Die Dresdener sind jetzt das letzte ungeschlagene Team des Jahres, was am Samstag in Braunschweig auf den Prüfstand gerät. Die New Yorker Lions waren vor der Corona-Pandemie über ein rundes Jahrzehnt der Brocken, an dem sich die Sachsen wieder und wieder die Zähne ausgebissen hatten, nicht nur im verlorenen Finale 2013. Seit 2021 allerdings gelang den Braunschweigern nur noch ein Sieg, als die Monarchs nach ihrem Titel von 2021 in der Saison 2022 ihren „Durchhänger“ hatten.
Nun bekommen die Braunschweiger bei ihrem nächsten Heimauftritt eine weitere Chance. Die Vorzeichen stehen nicht so günstig: Während die Monarchs letzte Woche gegen Hildesheim fehlerlos und souverän – auch und gerade in der Verteidigung – agierten, liefen die New Yorker Lions bei den Berlin Rebels im zweiten Spielviertel ergebnislos gegen eine starke Berliner Defense-Mauer an und später dem Rückstand nur noch hinterher.
Einen besonderen Akzent setzen am Samstag die Schwäbisch Hall Unicorns mit der Ausrichtung des Pink Bowls in der Aalener Centus-Arena. Die Förderung der Prävention von Brustkrebs ist seit Jahrzehnten Tradition für American-Football-Teams, erst in den USA und inzwischen weltweit. In speziellen Pink-farbenen Trikots werden die Unicorns unter der Schirmherrschaft des baden-württembergischen Ministerpräsidenten Winfried Kretschmann auflaufen.
Ob sie bei der Planung vor der Saison die sportliche Brisanz der Partie gegen den Aufsteiger Pforzheim Wilddogs schon abschätzen konnten? Dass der aktuelle Tabellenführer der ERIMA GFL Süd „Headliner“ beim Pink Bowl in Aalen sein könnte, wird man gehofft haben. Dass es aber nicht die Unicorns, sondern die Wilddogs sind, die die Spitze Mitte Juni zieren, war nicht zu erwarten.
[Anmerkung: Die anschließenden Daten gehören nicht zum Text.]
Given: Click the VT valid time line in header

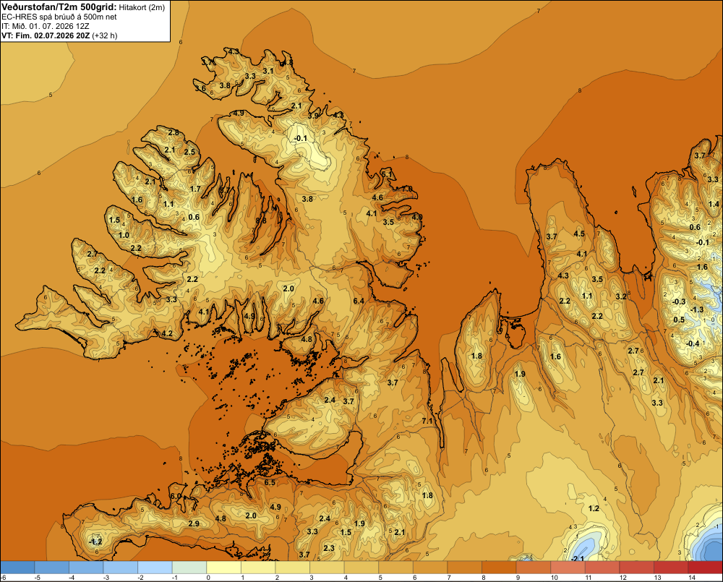Looking at the screenshot, I should tap(59, 35).
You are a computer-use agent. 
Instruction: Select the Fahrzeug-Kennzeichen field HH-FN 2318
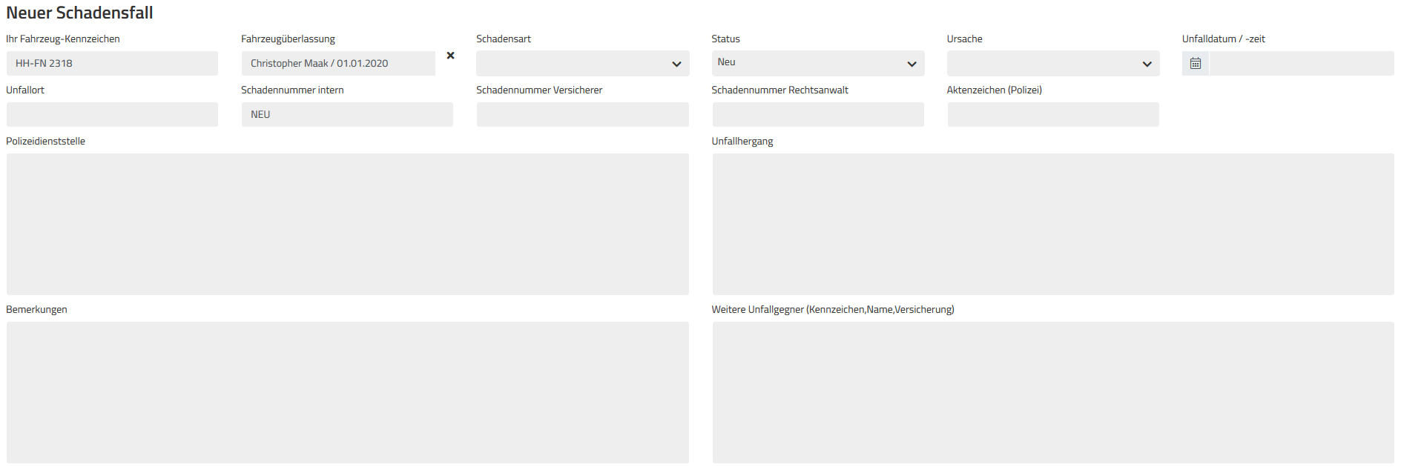(x=112, y=64)
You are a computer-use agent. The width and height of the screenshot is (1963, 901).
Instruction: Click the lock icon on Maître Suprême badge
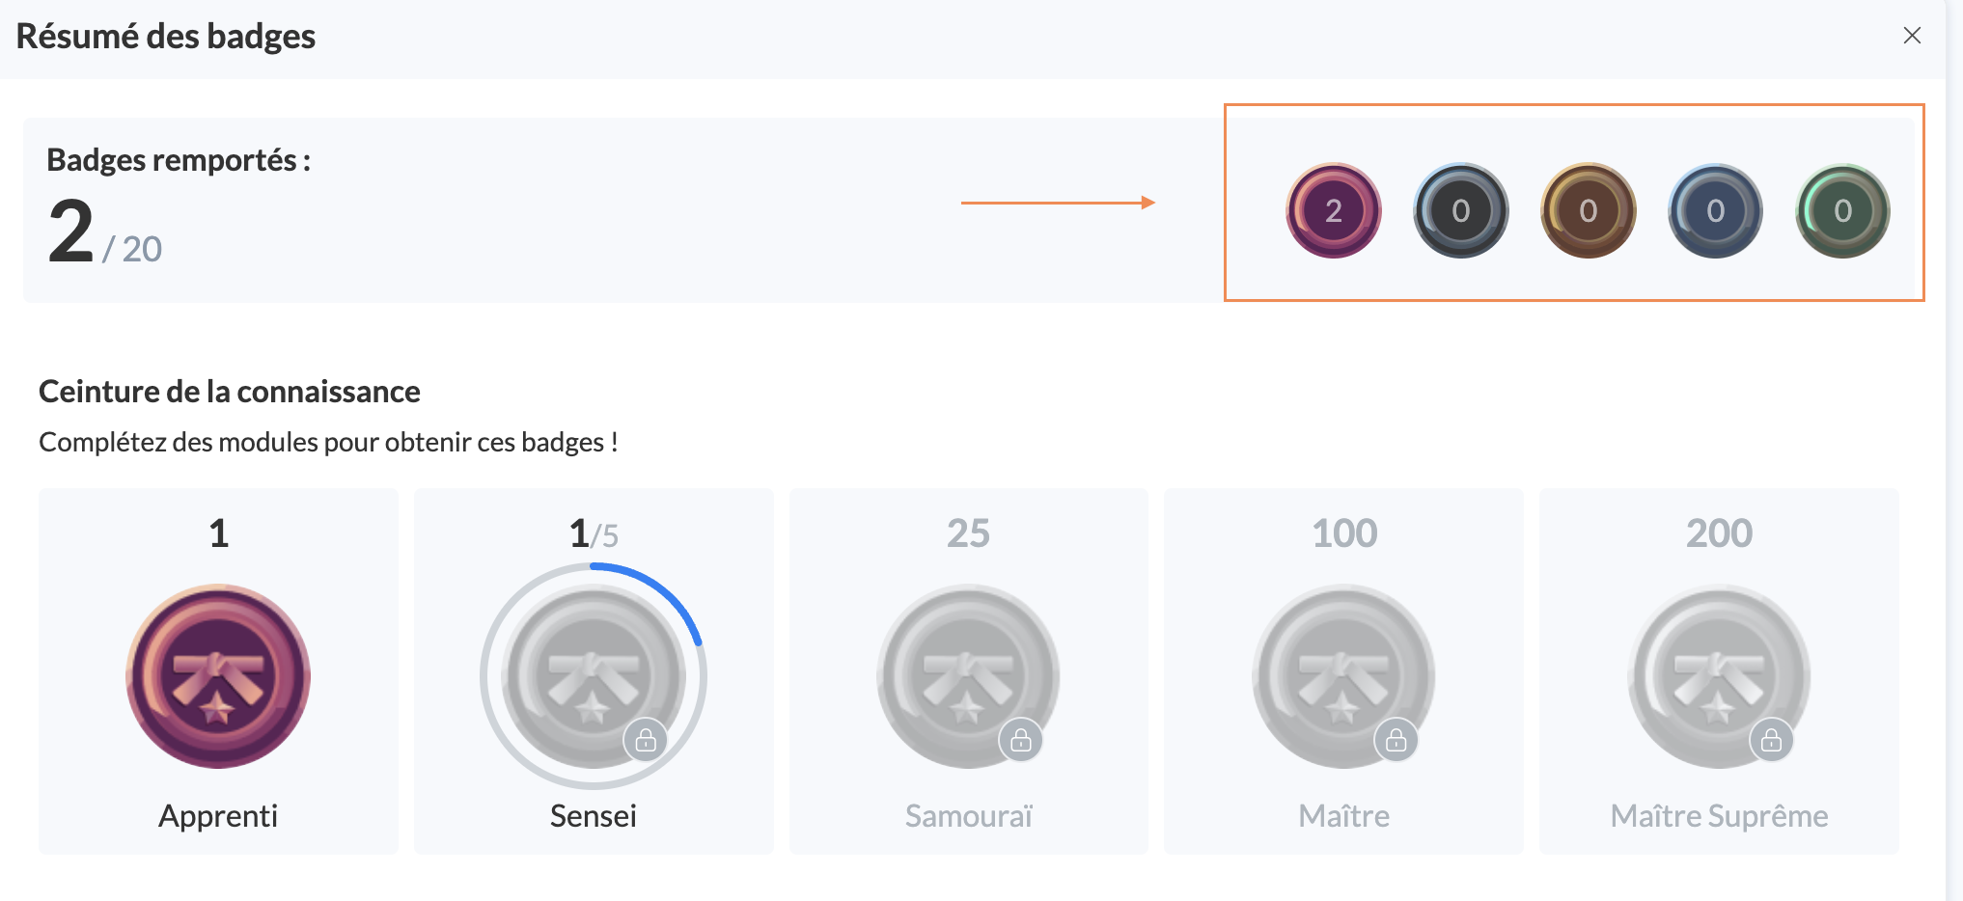tap(1772, 740)
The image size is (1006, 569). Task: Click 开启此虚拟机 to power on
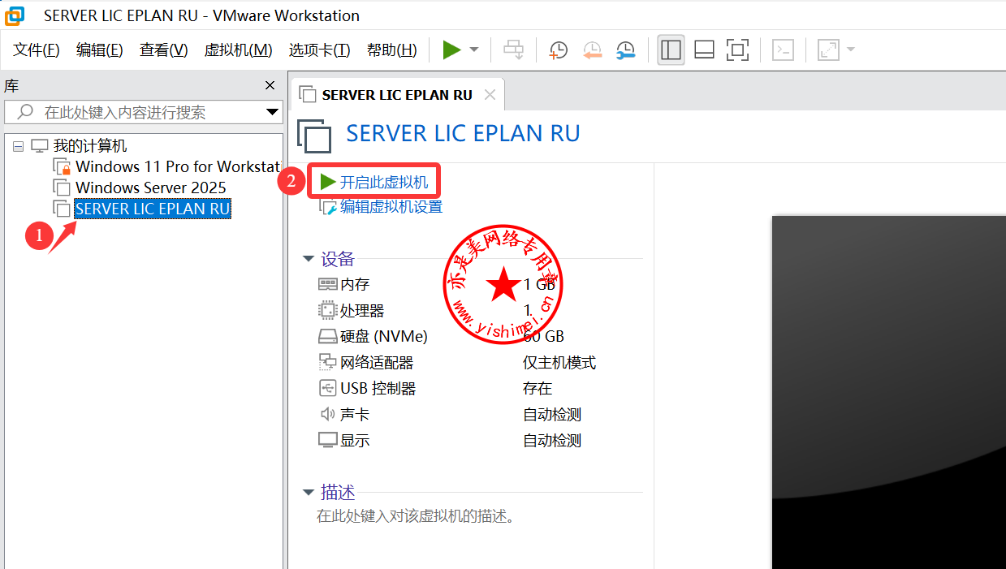pyautogui.click(x=383, y=181)
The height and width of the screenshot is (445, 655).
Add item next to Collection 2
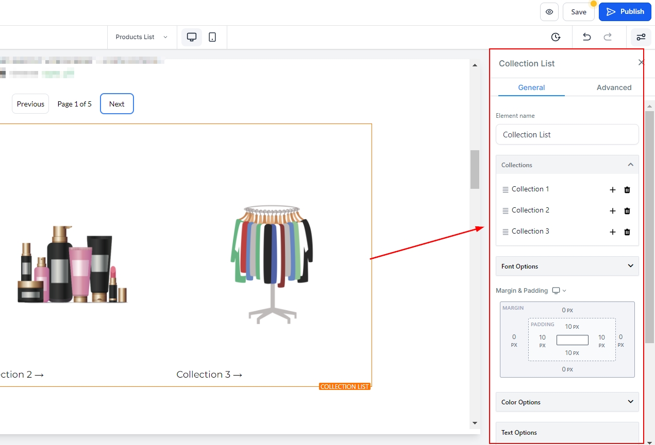pyautogui.click(x=613, y=211)
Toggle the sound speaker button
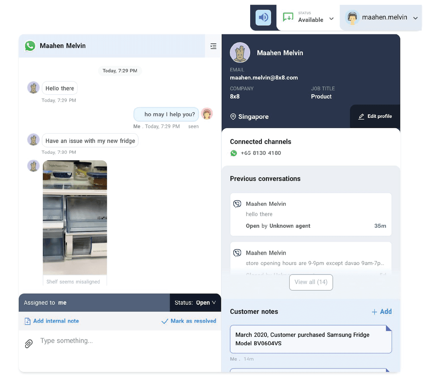427x383 pixels. [x=263, y=17]
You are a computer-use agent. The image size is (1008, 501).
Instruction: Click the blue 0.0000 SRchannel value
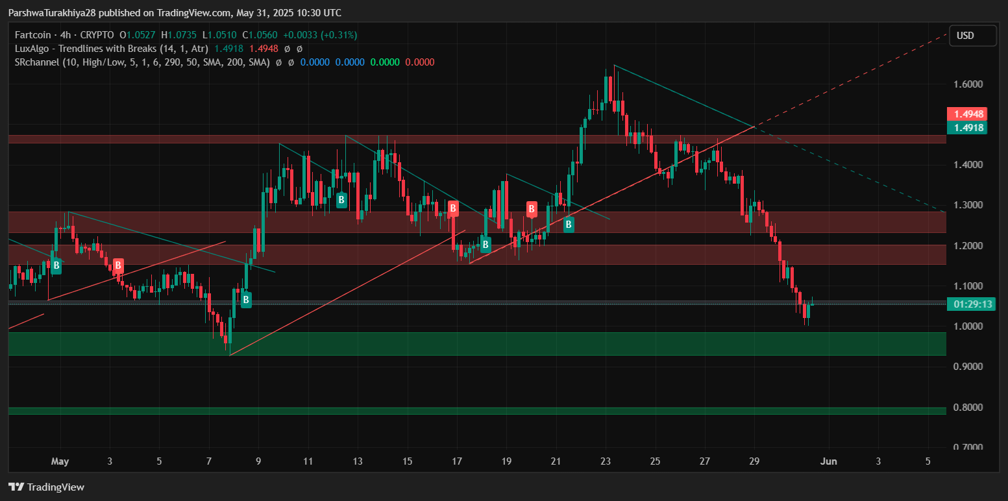point(315,62)
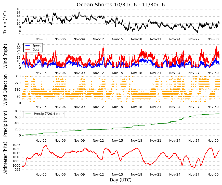Select the Gust legend label

[36, 50]
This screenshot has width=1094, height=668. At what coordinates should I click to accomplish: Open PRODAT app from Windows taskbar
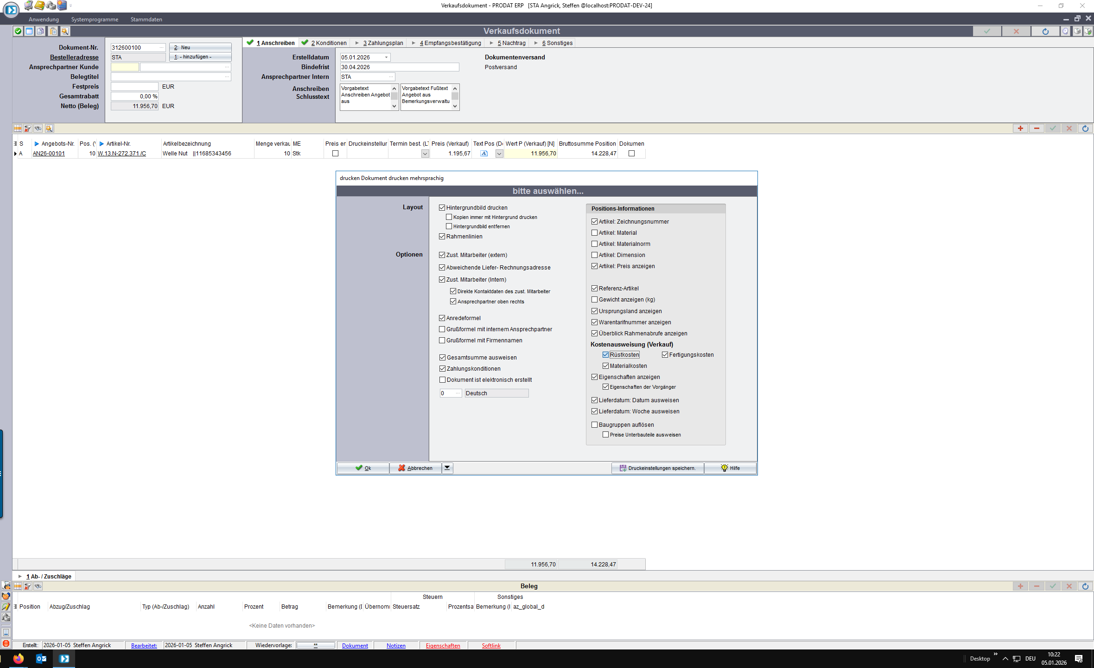click(64, 658)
Doch auch die Pforzheimer kassierten wie Potsdam im Norden zu Pfingsten ihre erste Niederlage, ebenfalls zu Hause und gegen die bis dahin sieglosen ifm Razorbacks aus Ravensburg. Das kam nicht vollkommen unerwartet, Pforzheim schien auch wieder auf der Siegerstraße. Diesmal aber waren die Comeback-Versuche des Gegners hartnäckiger und am Ende erfolgreich.
Tabellenführer blieben die Wilddogs dennoch – für die Unicorns ging diesmal ein Spiel auf Augenhöhe ebenfalls andersherum aus als in den ersten Wochen. Die Defense der Allgäu Comets war erneut stark und blieb diesmal gar ohne Gegen-Touchdown. Nach dem 16:3 gegen Schwäbisch Hall fährt man optimistisch zum Bayern-Derby ins Dantestadion bei den Munich Cowboys. Licht und Schatten können aber auch hier dicht beieinander liegen: Auch die Cowboys-Defense hielt ihre Endzone zuletzt beim 24:0 in Straubing sauber, und München hatte selbst zum Auftakt in Schwäbisch Hall sehr dicht vor einem Sieg gestanden.
Die Ausgeglichenheit der Liga wird sich vermutlich auch in Hildesheim am Samstag und in Ravensburg am Sonntag dokumentieren lassen. In Hildesheim sind die Kiel Baltic Hurricanes zum Rückspiel zu Gast (Hinspiel 30:28 für die Invaders). Die ifm Razorbacks erwarten die Saarland Hurricanes. Nach dem ersten Saisonsieg ausgerechnet gegen Spitzenreiter Pforzheim will der Gastgeber und Vorjahres-Zweite nun in der Tabelle weiter nach oben klettern.